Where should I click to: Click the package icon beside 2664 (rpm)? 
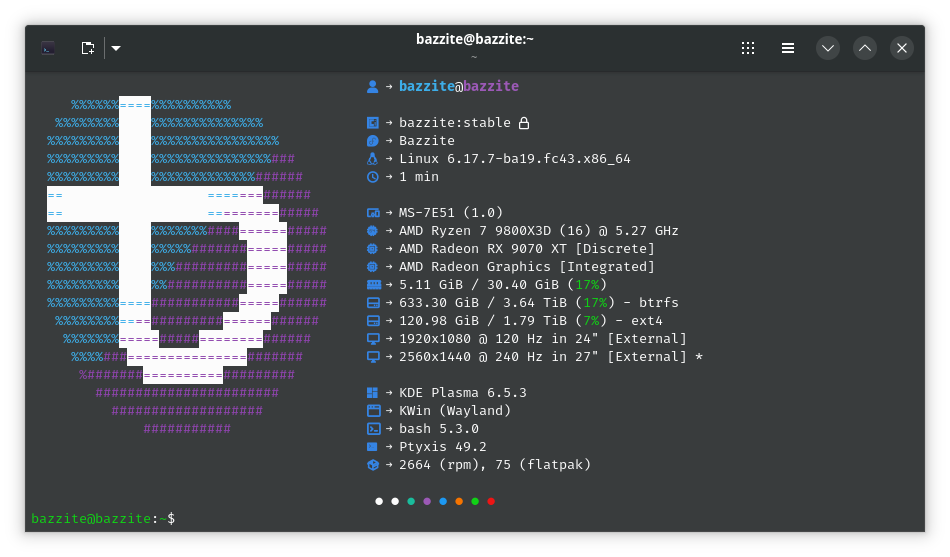coord(373,465)
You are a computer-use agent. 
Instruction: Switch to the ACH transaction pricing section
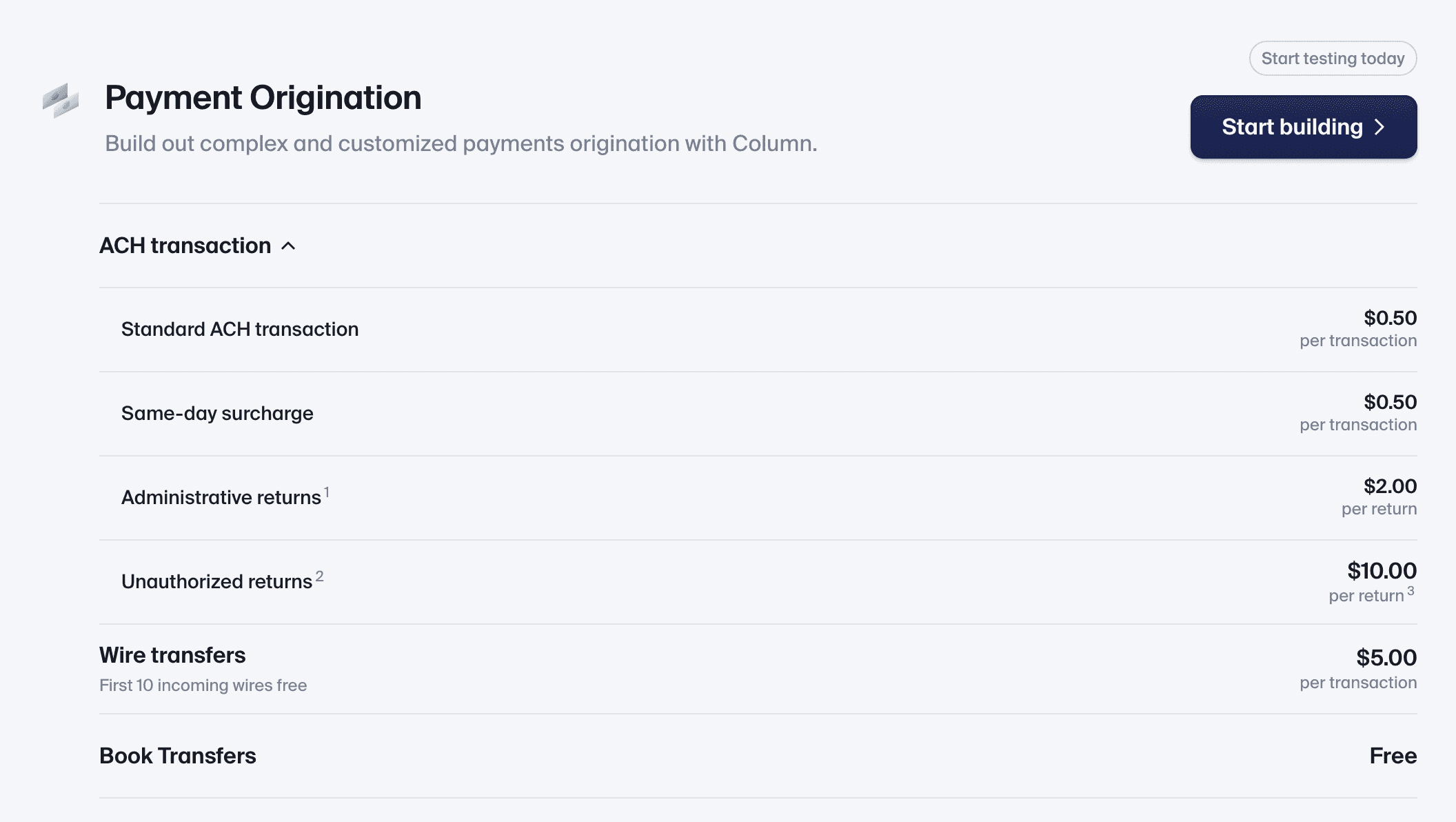coord(186,245)
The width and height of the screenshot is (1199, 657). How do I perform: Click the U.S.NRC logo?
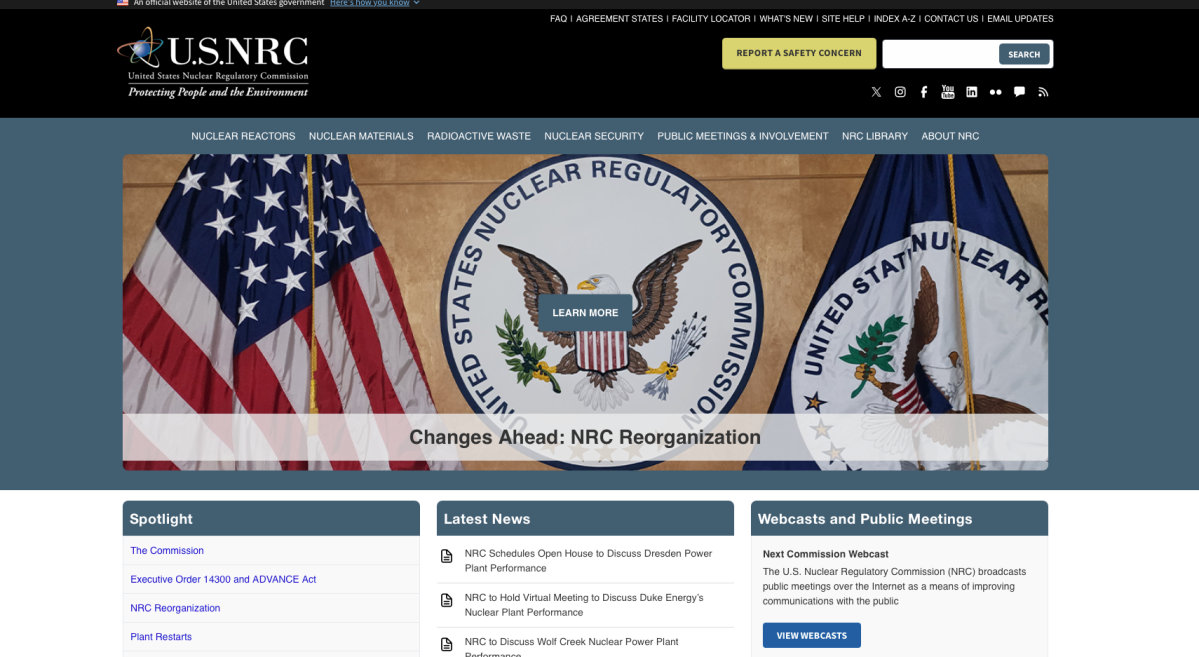coord(213,63)
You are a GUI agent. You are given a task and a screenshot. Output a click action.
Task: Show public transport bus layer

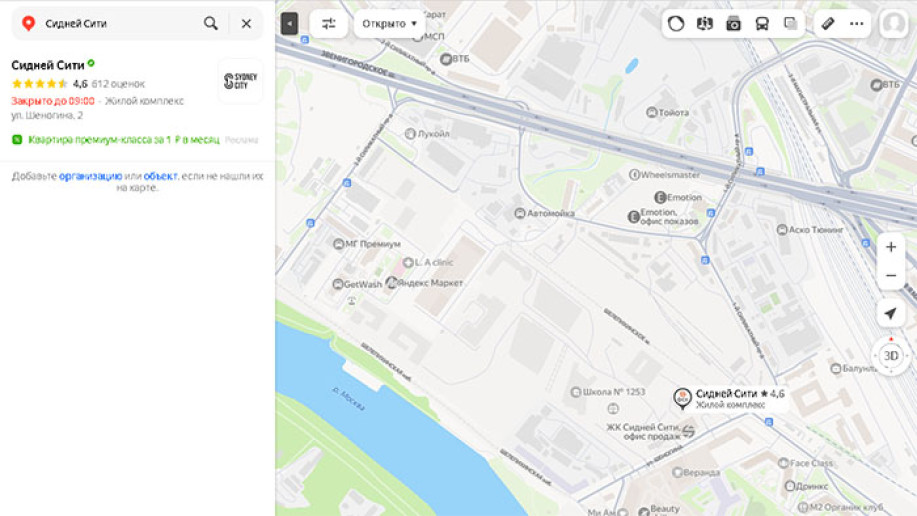(x=762, y=24)
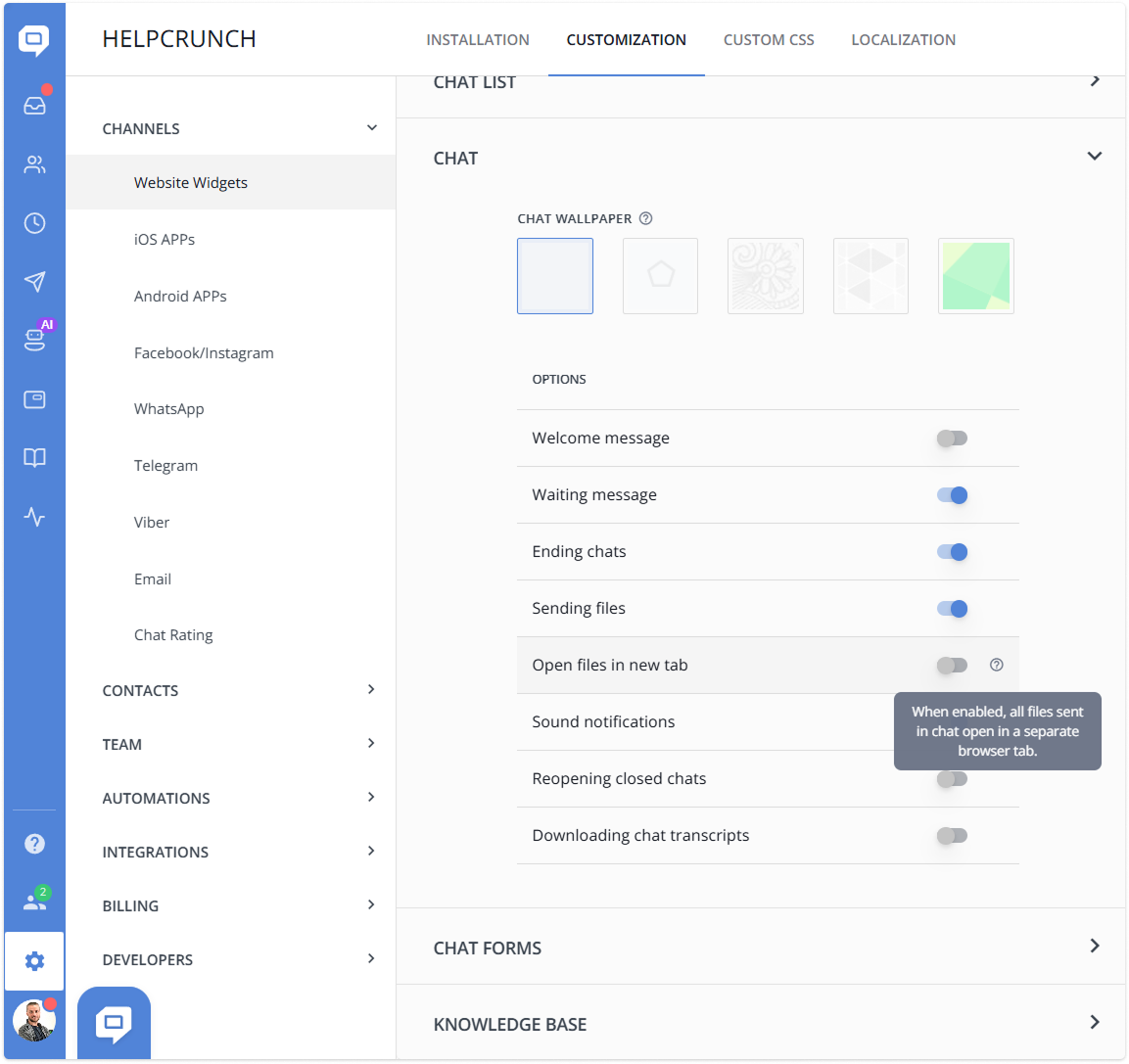The image size is (1129, 1064).
Task: Open the campaigns paper plane icon
Action: (34, 282)
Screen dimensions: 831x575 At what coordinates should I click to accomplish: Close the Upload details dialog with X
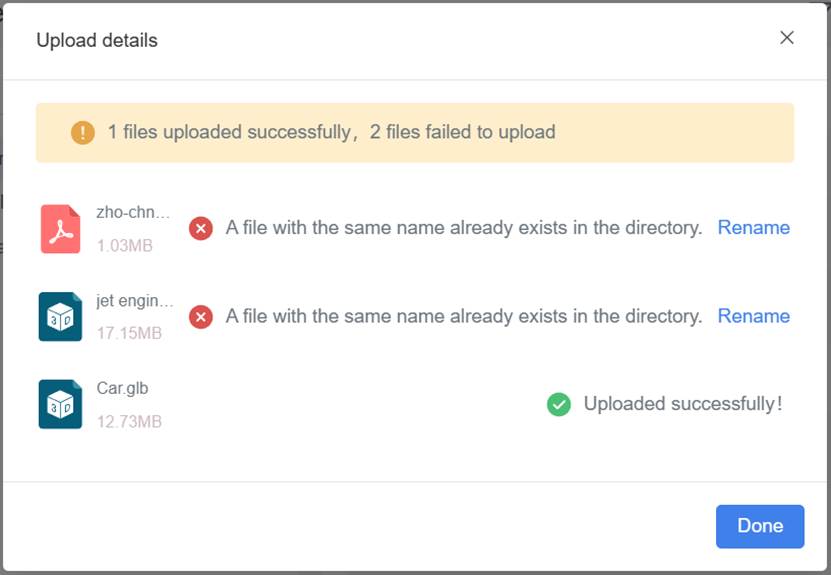(787, 38)
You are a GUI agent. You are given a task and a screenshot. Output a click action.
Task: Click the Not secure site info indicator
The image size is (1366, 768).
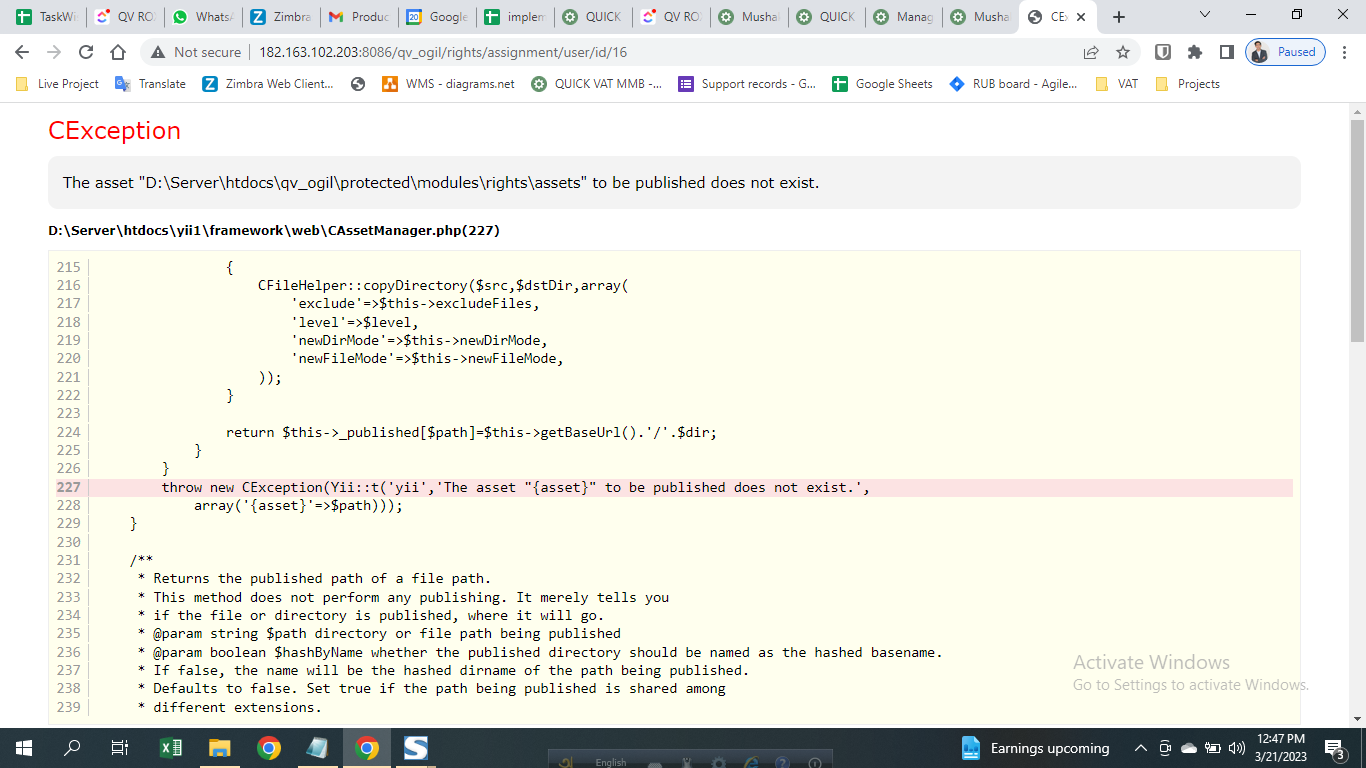(196, 52)
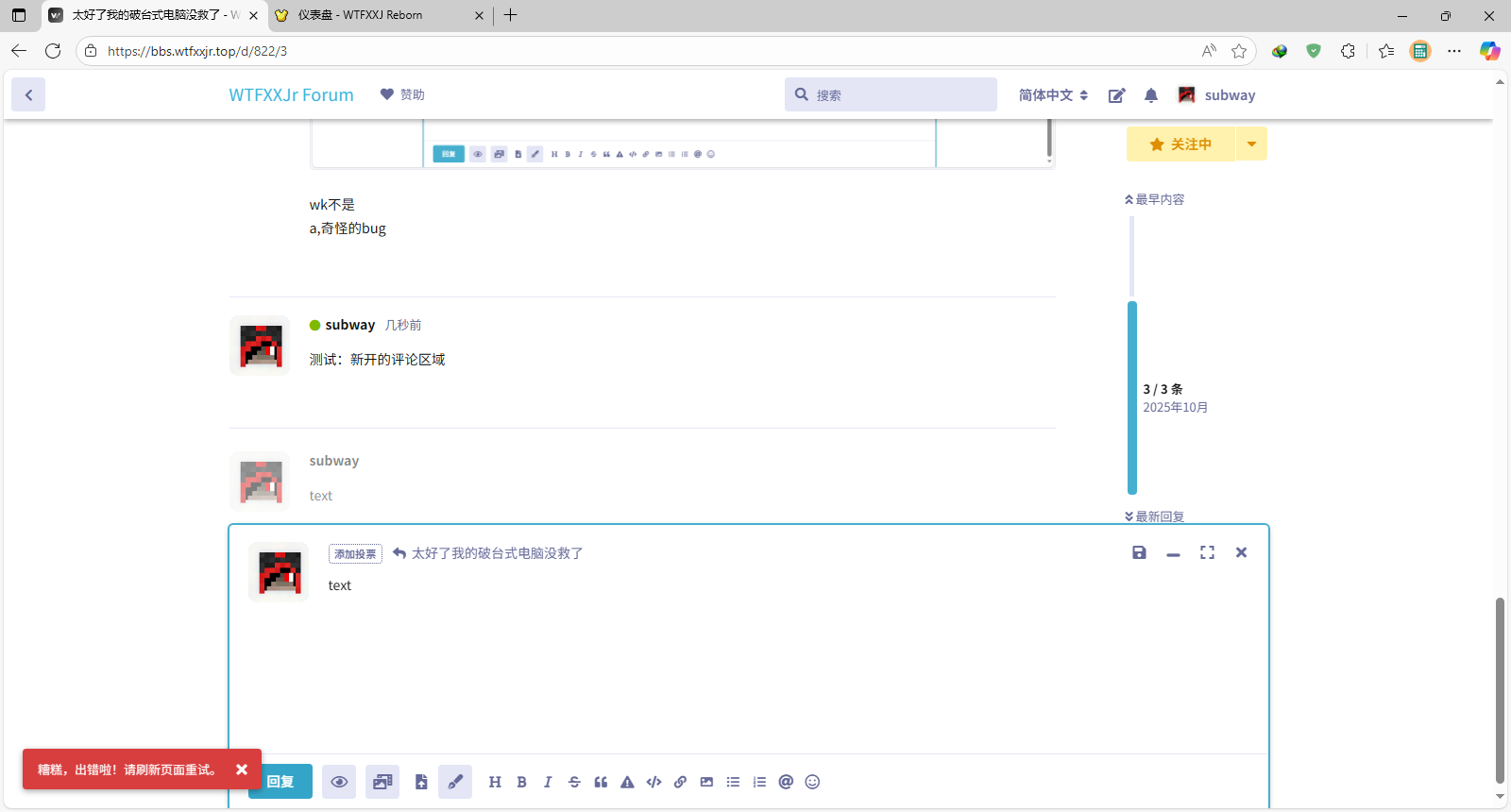Screen dimensions: 1511x812
Task: Insert a spoiler with the warning triangle icon
Action: click(627, 782)
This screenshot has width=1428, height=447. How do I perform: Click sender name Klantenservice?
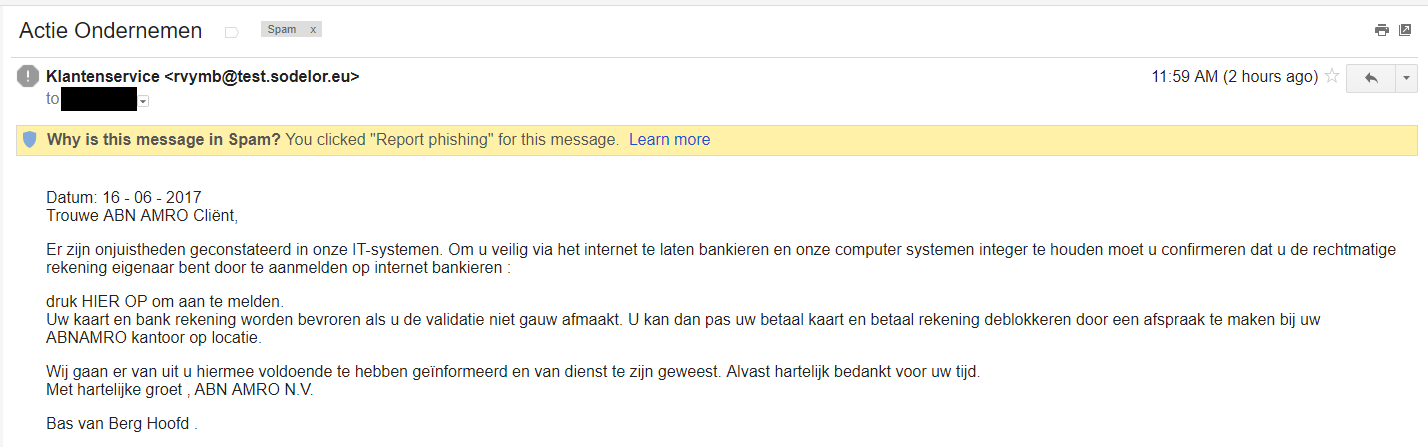102,76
-=-=-=-=-
* _EXERCISE GOAL_
Line by line, write out the entries exactly, and leave the pictures out.

* _TASK ANSWER_
Where should I click to: Click the package icon beside 2664 (rpm)? 
coord(373,465)
You are a computer-use agent. 
Instruction: Switch to the ACH transaction pricing section
coord(186,245)
The width and height of the screenshot is (1199, 657). How do I perform: Click the U.S.NRC logo?
coord(213,63)
You are a GUI agent. You are given a task and a screenshot. Output a click action.
Task: Show public transport bus layer

(x=762, y=24)
The image size is (1129, 1064).
Task: Open the campaigns paper plane icon
Action: (34, 282)
Screen dimensions: 831x575 At what coordinates should I click to accomplish: Close the Upload details dialog with X
(787, 38)
You are a GUI agent. You are given a task and a screenshot. Output a click action.
Task: Click the Not secure site info indicator
The image size is (1366, 768).
(196, 52)
Screen dimensions: 1511x812
Task: Insert a spoiler with the warning triangle icon
Action: click(627, 782)
This screenshot has width=1428, height=447. How do I perform: Click sender name Klantenservice?
102,76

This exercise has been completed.